Nina was staring ahead, and saying nothing. Adam switched the radio on. Then he switched it off.

‘That’s not cowardice,’ she said. ‘That’s just human.’

‘Maybe. Can we talk about something else?’

They talked about her lack of ambition; about the time he almost got scurvy working on a sheep ranch; about her sister’s rich boyfriend. The conversation brought them the whole way, to the snowy, undulant hills of the North York Moors.

Wrapping themselves in jackets and scarves, they scrunched through the frost-hardened, overnight snow. The wooded path led to a bleak hillside, where rooks cawed in black alarm at their approach. Adam got the book out, and they looked around: at the snow and the grey-black dead leaves, and the crows, and the nothingness.

And then they headed back for the car. There was indeed nothing to see in Westerdale. Adam checked the book. Archibald McLintock was quite right. ‘Scant traces remain…’

So why did he come here?

Adam drove them across Yorkshire. A revived sense of futility gripped him as they made their way cross country, over motorways, under bridges, through the winter landscapes of city and moorland. He resisted the darker thoughts, and watched the whitened bleak landscape, the crowbound trees.

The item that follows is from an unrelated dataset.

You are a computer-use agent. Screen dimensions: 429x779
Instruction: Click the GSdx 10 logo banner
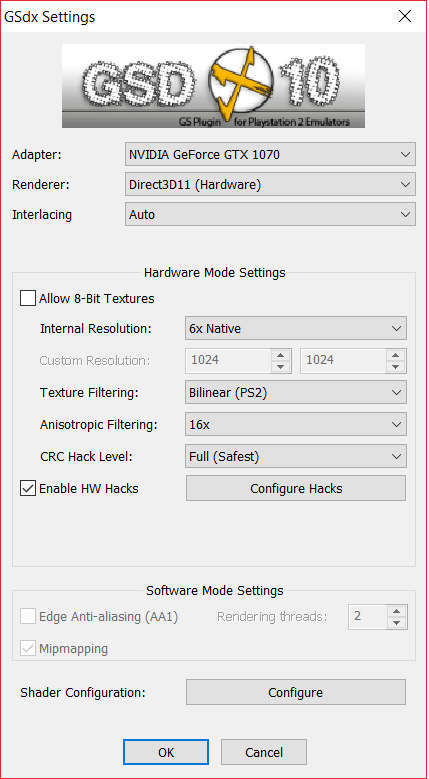(x=214, y=86)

Penhill Preceptory is located at the high point of a ridge in the Yorkshire Dales.

‘This is it.’

The map in the book showed them where to go. Uphill a hundred yards.

‘Here.’

‘Is that all there is?’

There was almost as much nothing in Penhill Preceptory as in Westerdale. It was just a low ruin of stones, on a freezing cold slope, deep in high and bony Yorkshire countryside. Nina stood shivering in the cold by the scattered remnants as Adam read from her father’s book, his hands numbed by the wind.

‘“The main objects of interest are the curious graves.”’

Nina pointed. ‘He means those?’

They walked halfway along the largest ruin of wall, and looked down. The curious graves turned out to be odd slots of hollowed-out stone: like small stone coffins embedded in the frozen soil. The coffins were shaped like silhouettes of human corpses, with a narrowing at the neck and a larger space for the head. The effect was sinister.

Again Adam consulted the book. ‘“These bizarre coffins are almost unique in the British Isles; the only other place where something comparable can be found is in Heysham churchyard, Lancashire, which likewise boasts rock-cut graves, dating to the Dark Ages.”’ Adam paused, and thought, and then read on. ‘“Other than this, Penhill Preceptory is largely ruinous and lacking in great interest, though its spectacular position makes it a delightful place for an historical picnic.”’

‘Picnic?’ Nina shook her head. ‘This is just a few wee graves! Just a bunch of nothing. Let’s go. Give me the keys.’

He handed her the keys and she marched off, stalking down the hill to the car. Adam followed, sensing her frustration, trying to think of some encouraging words. But he couldn’t. Maybe this entire escapade was a silly idea. He felt sorry for her; yet he was mute.

They climbed a farm gate, and stepped onto the road. Nina pressed her car keys to unlock the doors. And then a voice pierced the cold.

‘Nina McLintock?’

She swivelled. A middle-aged man in a flat cap was staring at them.

‘I’m sorry, do I know you?’

‘Do forgive me. William Surtees.’ He extended a hand, Nina took it, warily. Adam watched, observant. Always get the details.

The man was well spoken, tweedy, a rich farmer maybe.

‘Sorry, but I knew your father. I recognized the old VW as I was driving by. His car? And you, of course, he used to show me your picture. Such a terrible shame.’

‘Dad knew you?’

‘Absolutely, yes. I’m so terribly sorry. The way…’ The man looked at Nina, then at Adam. ‘It’s no ending for a man. Suicide. But he was so ill, perhaps…’

Nina raised a hand.

‘My dad was ill?’

The man, William Surtees, gazed at her, perplexed. ‘Yes of course, ah, yes, your father was dying.’